# The NEW Presuppositional Champion



## JohnGill (Aug 10, 2008)

This may have been discussed on another thread and if so I apologize. 

Who is currently using the Van Tillian apologetic method as forcefully and as effectively as Dr. Greg Bahnsen did? Which atheists have they debated recently?

I have heard of Michael Butler, but haven't heard of him doing anything recently.

Thanks


----------



## ChristianTrader (Aug 10, 2008)

JohnGill said:


> This may have been discussed on another thread and if so I apologize.
> 
> Who is currently using the Van Tillian apologetic method as forcefully and as effectively as Dr. Greg Bahnsen did? Which atheists have they debated recently?
> 
> ...



I would say the best Van Tillian alive today would be K. Scott Oliphint of Westminster East. At this moment, I think he "gets" Van Til better than even Bahnsen. I do not think he has participated in many/any debates against atheists, but then I also do not find atheism very interesting. The most interesting opposition to Christianity are alternative Theist/Deist systems.


CT


----------



## JohnGill (Aug 10, 2008)

ChristianTrader said:


> JohnGill said:
> 
> 
> > This may have been discussed on another thread and if so I apologize.
> ...



I agree with your assessment of atheism. If an atheist was consistent he'd play Russian Roulette with all six chambers loaded. All the while he would have to believe that the bullet may or may not fire. 

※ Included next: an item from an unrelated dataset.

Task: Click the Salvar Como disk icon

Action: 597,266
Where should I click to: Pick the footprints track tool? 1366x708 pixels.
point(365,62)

But atheism is prevalent up here in Fairbanks more than competing pseudo-christian worldviews. This is due to the local college, which can legitimately be called a place of higher learning due to its location atop an hill.

Throw a cat and hit 7 atheists and only one pseudo-christian.

Thanks for the name. Does he debate muslims and such?


----------



## Heldveld (Aug 11, 2008)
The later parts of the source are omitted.